Christian faith plays a central (if not exclusive) role in Bowman’s story. Even though he can recount numerous episodes of feeling stigmatized in the church on account of his autism, he readily affirms, with Paul, that God’s “power is made perfect in weakness” (2 Cor. 12:9).
Yet the Christian perspective on human suffering and weakness contains riches that neither the neurodiverse nor the neurotypical viewpoints can match by themselves. Scripture tells us that Christ came “not for the healthy” but for “the sick” (Luke 5:31). He promised rest to “all you who are weary and burdened” (Matt. 11:28). He declared that the “poor in spirit” are blessed (Matt. 5:3), because in his kingdom “many who are first will be last, and the last first” (Mark 10:31).
This value reversal anchors the Christian idea of redemption. In Christ, all of our comparative weaknesses become occasions for his glory to shine all the brighter, and we are invited to reinterpret them in light of his death and resurrection. This means that as Christians, we don’t deny weakness, and we accept that normal includes certain physical, mental, and emotional capacities. Yet we’re also called to protest when people with these traits are privileged above people without them, especially when that kind of hierarchy shows up within the church. And we’re called to follow God’s example in lifting up the low and despised. As Paul reminds us, “God chose the foolish things of the world to shame the wise; God chose the weak things of the world to shame the strong” (1 Cor. 1:27).

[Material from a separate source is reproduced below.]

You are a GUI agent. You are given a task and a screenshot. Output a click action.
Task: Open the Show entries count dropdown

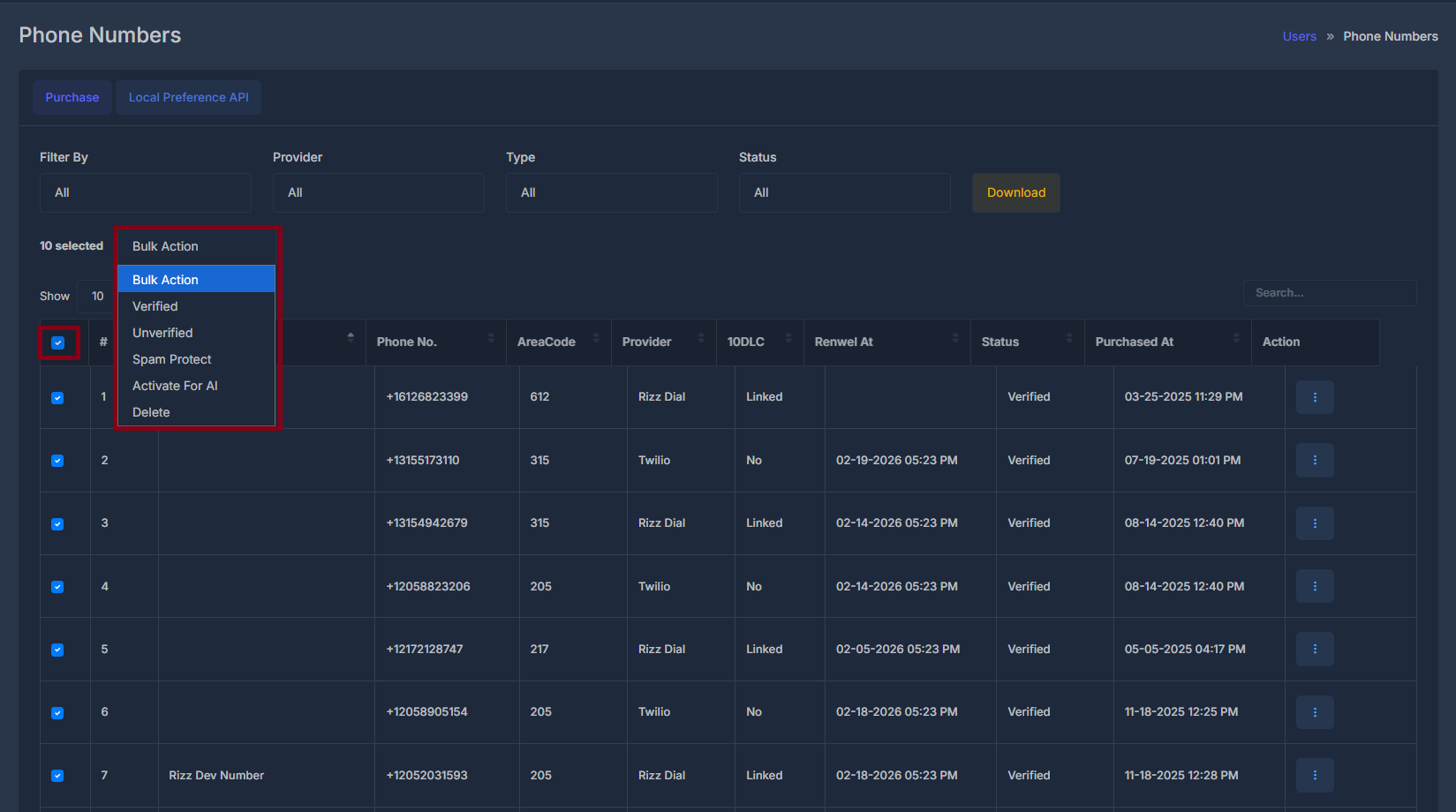point(97,296)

It’s easy to understand why some are tempted to deny their disabilities and disorders, or to dress them up as different forms of goodness. But seeing them from God’s vantage point helps us appreciate both the real burdens they impose and the glory they reveal.
Coming to terms with our disabilities and disorders takes time—perhaps even a lifetime. And it requires abundant love and support from others. For me, this is where Bowman’s book hits uncomfortably close to home. Just because I believe we’re all made in God’s image doesn’t mean I treat everyone accordingly, or that I pursue relationships with this truth in mind. I’m a little embarrassed, then, to say that despite my psychological training (or maybe because of it), I’ve never really considered the value of understanding the world autistics inhabit.
So I feel a sense of gratitude to Bowman for drawing this neurotypical reader into his world and challenging some of my preconceptions. Thanks to his book, I’m hopeful that the next time I meet an autistic, I will be a little more curious, connected, and compassionate.
Eric L. Johnson is professor of Christian psychology at Houston Baptist University.